■ Extrait du texte:
Diarrhée tropicale
19ème Journée de cochin
CONDUITE à TENIR DEVANT UNE DIARRHÉE TROPICALE
Pr Patrice BOURÉE - Unité de Parasitologie – Hôpital Bicêtre
La diarrhée du voyageur est un phénomène peu grave mais très gênant survenant le plus souvent en début de séjour. C’est le trouble le plus fréquent présenté par les voyageurs en zone tropicale. Selon les pays, la tourista a reçu divers noms locaux : Aden gut, ventre de Delhi, Djerbienne, Casablanca Crud, Danse Aztèque, Revanche de Montezuma, toilette de Hong-Kong, etc… Cette pathologie atteint en moyenne un voyageur sur deux et sachant qu’il y a environ 12 millions de voyageurs, cela fait un débit important chaque année. Les différentes études ont montré qu’une diarrhée du voyageur coûte entre 13 et 40 dollars/voyageur/jour, ce qui aboutit à un total variant entre 40 et 100 millions par an.
La diarrhée du voyageur est définie par la survenue de 3 selles liquides par jour (selon l’OMS), parfois accompagnées de douleurs abdominales et de vomissements. Elle apparaît surtout vers le 3ème ou 4ème jour, éventuellement vers le 10ème jour et parfois même au retour.
Ces troubles sont habituellement bénins (40%), modérés mais nécessitant un repos ou modification du programme (30%) ou encore importants nécessitant une hospitalisation (20%). Dans la grande majorité les troubles disparaissent entre 3 à 4 jours et 10% plus d’une semaine, avec un risque de séquelles à type de syndrome de l’intestin irritable.
La diarrhée du voyageur est due essentiellement à l’ingestion d’un agent pathogène : bactérie (Escherichia Coli entero-toxinogène ou ETEC, shigelles salmonelles …) virus (rotavirus, adénovirus, entérovirus) ou encore parasite (Giardia, Entamoeba, Cyclospora …). D’autres facteurs interviennent, comme une modification du régime alimentaire, un changement de climat et un peu de stress …
La diarrhée du voyageur survenant pendant le voyage nécessite sa prise en charge par le patient, sur les conseils préventifs de son médecin. La réhydratation orale est fondamentale (surtout chez les enfants et les personnes âgées). Le recours à la réhydratation IV n’est justifié qu’en cas de diarrhée massive avec des vomissements. Les antisécrétoires (type racécadotril) sont efficaces, les antiseptiques intestinaux (nifuroxazide) parfois et les ralentisseurs de transit ne sont recommandés que si la diarrhée persiste.

■ Extrait de données:
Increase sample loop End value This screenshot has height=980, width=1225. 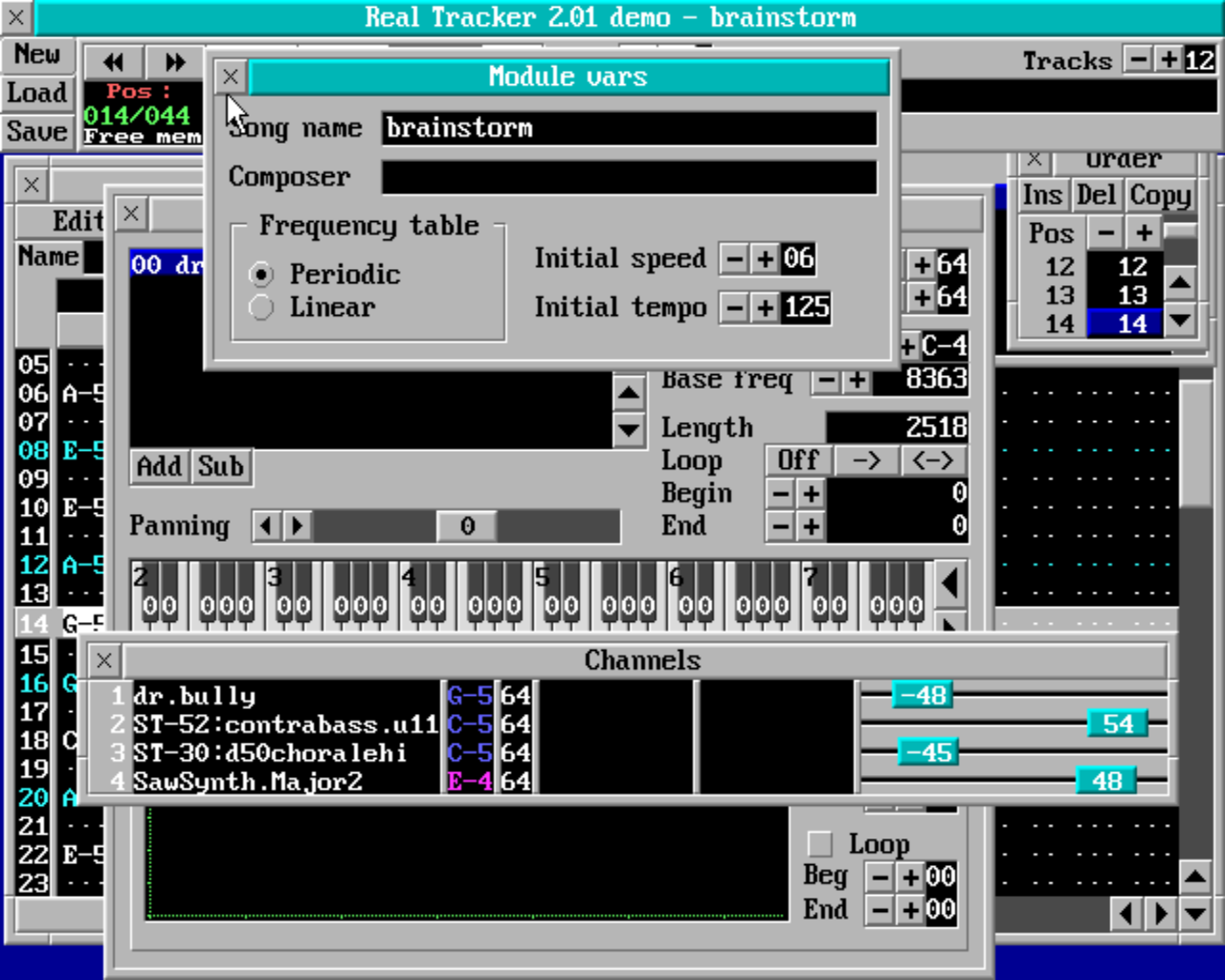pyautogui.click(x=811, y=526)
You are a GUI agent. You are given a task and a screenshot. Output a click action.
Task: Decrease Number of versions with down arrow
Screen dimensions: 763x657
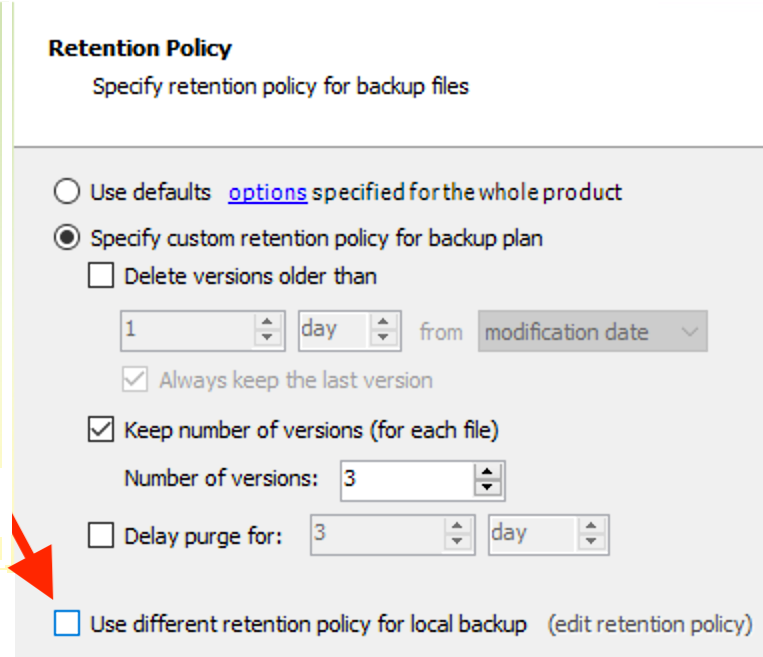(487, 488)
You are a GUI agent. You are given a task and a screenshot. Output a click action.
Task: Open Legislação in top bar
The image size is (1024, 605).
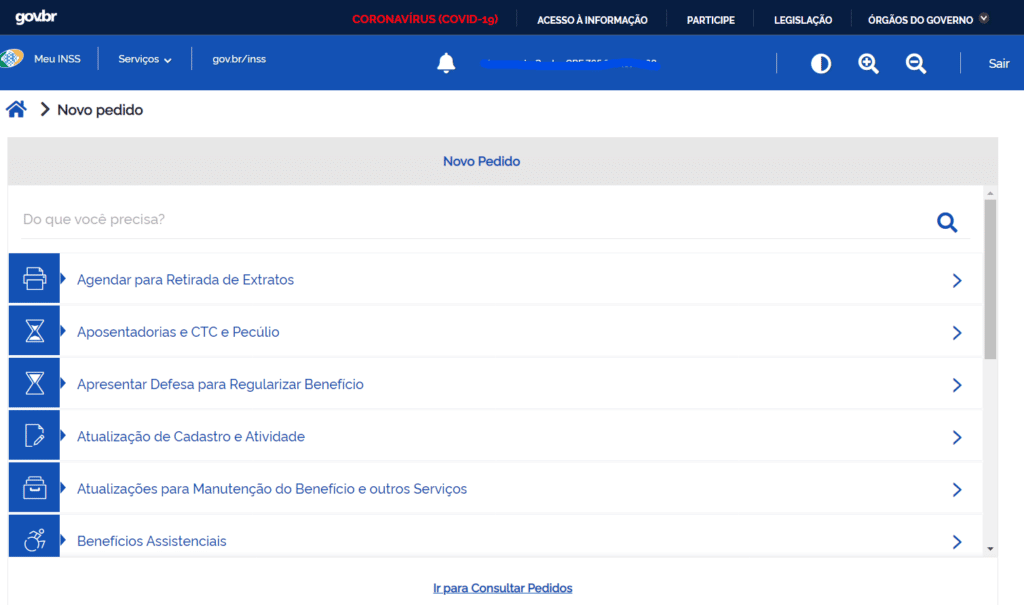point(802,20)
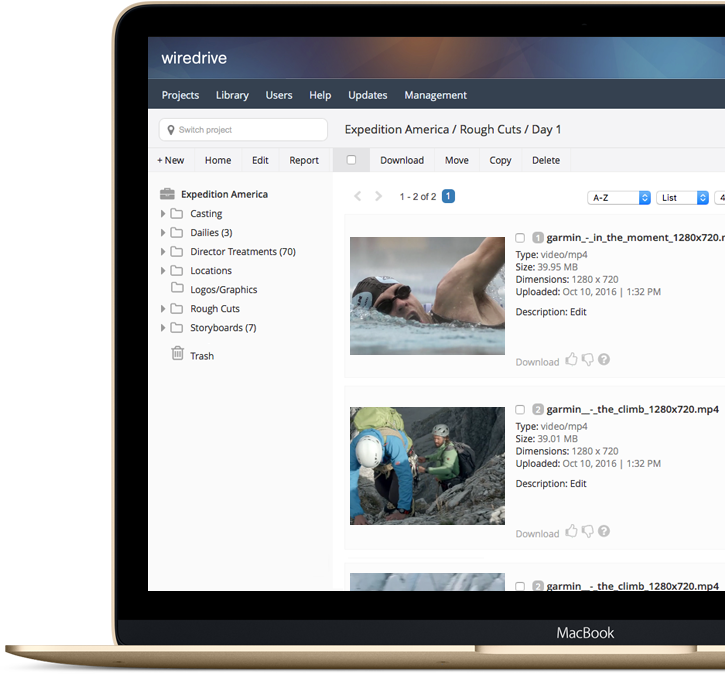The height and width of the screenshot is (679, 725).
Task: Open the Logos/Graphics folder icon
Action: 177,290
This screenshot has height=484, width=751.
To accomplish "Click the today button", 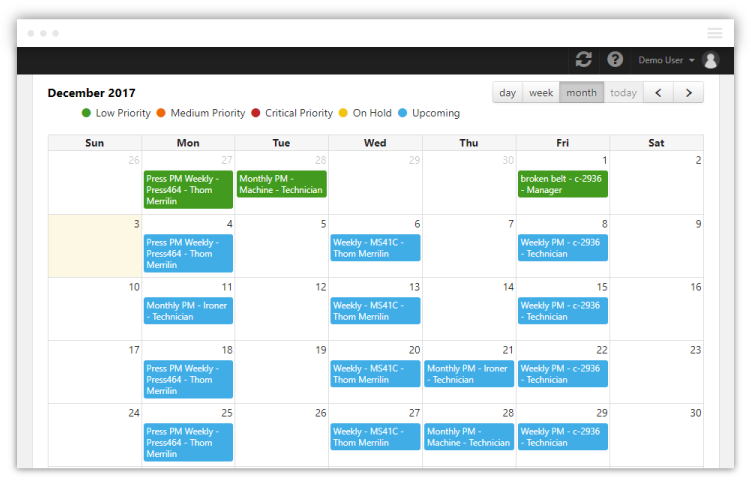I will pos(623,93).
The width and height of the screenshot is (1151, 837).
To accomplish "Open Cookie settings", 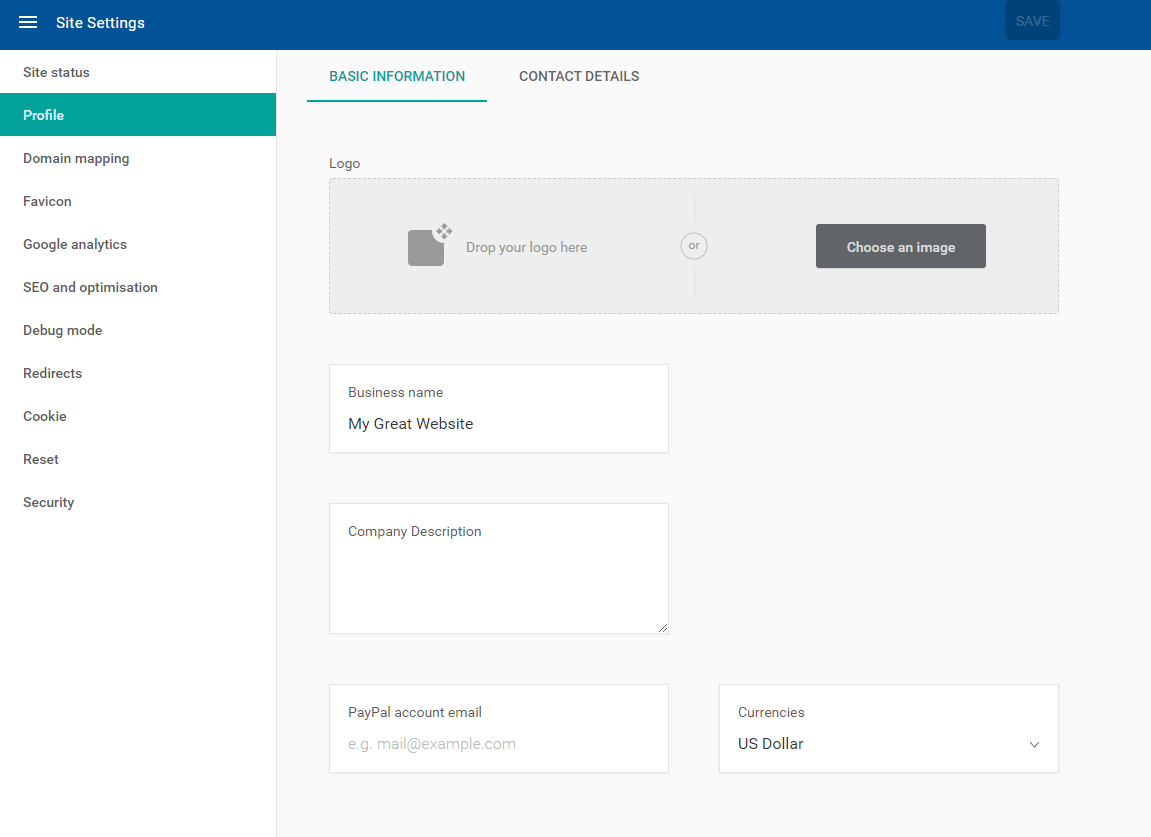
---
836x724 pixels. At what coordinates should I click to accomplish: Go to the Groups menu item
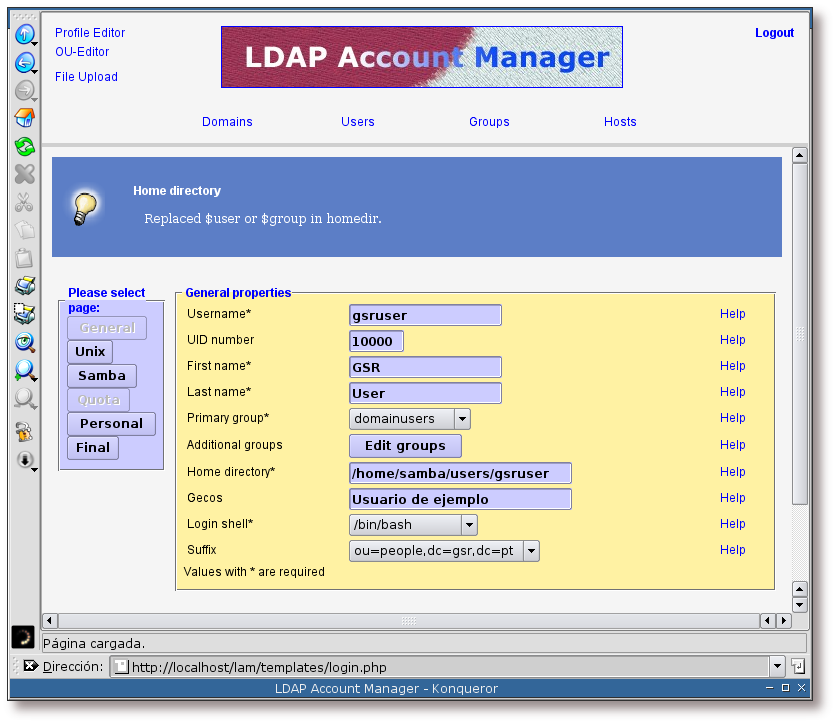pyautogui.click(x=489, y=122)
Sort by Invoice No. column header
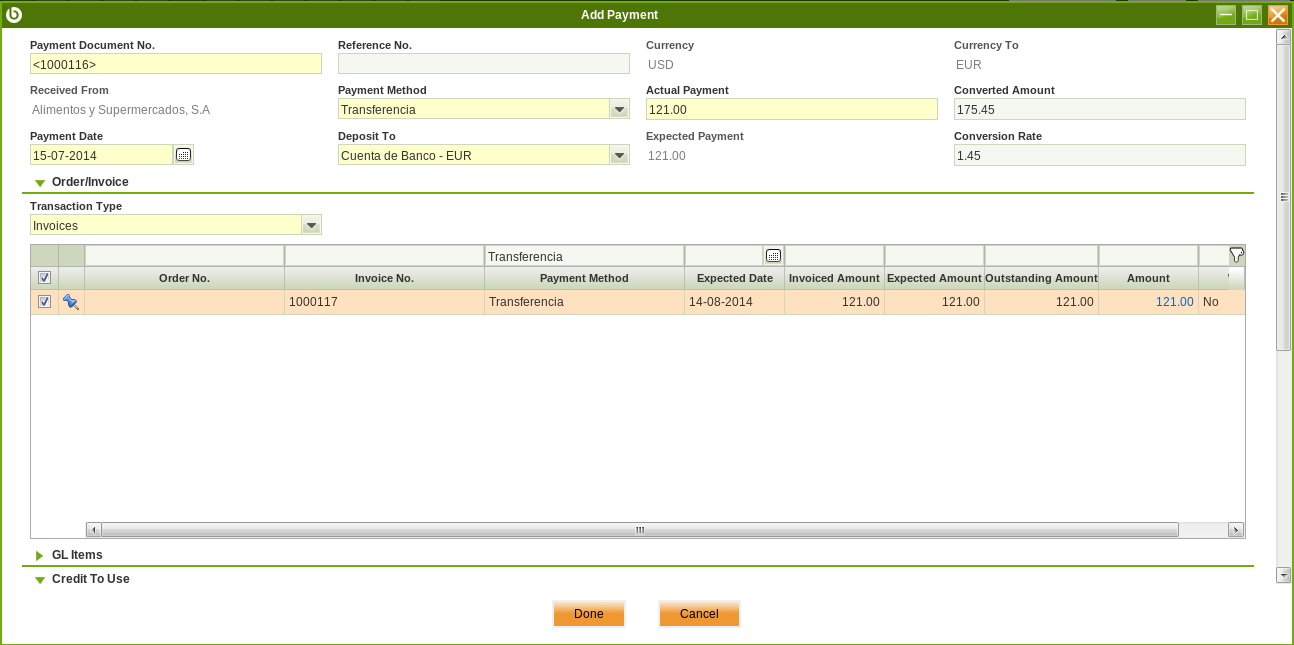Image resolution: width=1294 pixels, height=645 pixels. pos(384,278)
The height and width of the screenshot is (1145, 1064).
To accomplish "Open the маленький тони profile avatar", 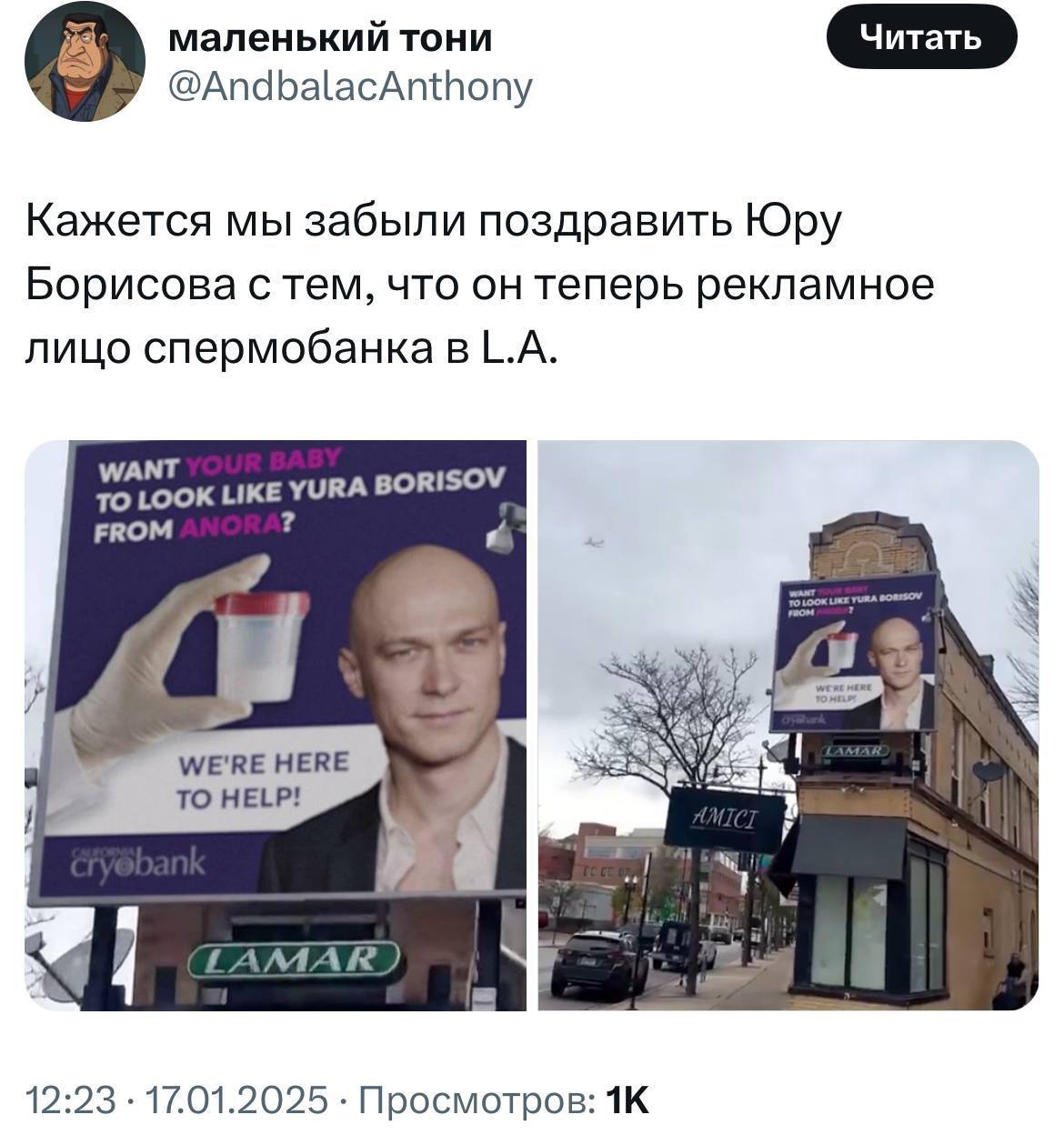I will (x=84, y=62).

■ Tâches à réaliser:
**a)** Reproduisez fidèlement le passage du texte sur la diarrhée du voyageur qui s'ouvre sur les mots « La diarrhée du voyageur est définie » et se clôt sur « même au retour. ».
**b)** Poursuivez, s'il vous plaît, la rédaction du texte sur la diarrhée du voyageur après sa dernière phrase.

■ Réponses aux tâches:
**a)**
La diarrhée du voyageur est définie par la survenue de 3 selles liquides par jour (selon l’OMS), parfois accompagnées de douleurs abdominales et de vomissements. Elle apparaît surtout vers le 3ème ou 4ème jour, éventuellement vers le 10ème jour et parfois même au retour.

**b)**
La diarrhée fébrile sévère avec du sang dans les selles justifie la prise d’antibiotiques : quinolones pendant 3 jours : ciprofloxacine (500 mg x 2/j), norfloxacine (400 mg x 2/j), ofloxacine (200 mg x 2/j) ou encore azithromycine (prise unique de 1 g).
Les examens biologiques sont inutiles et souvent irréalisables en voyage. Au retour en France, ils ne sont justifiés que si les troubles persistent malgré le traitement symptomatique.
A défaut de vaccin, les mesures préventives sont essentielles souvent résumées par la formule « peel it, boil it ou forget it » : éviter les crudités, peler les fruits, ne boire que de l’eau en bouteille (ou filtrée) ou traitée par Micropur® ou Aquatab®, se laver les mains avant les repas. La chimioprévention n’est pas recommandée et est réservée à certains cas (VIH, diabète, insuffisance cardiaque ou respiratoire, gastrectomisé).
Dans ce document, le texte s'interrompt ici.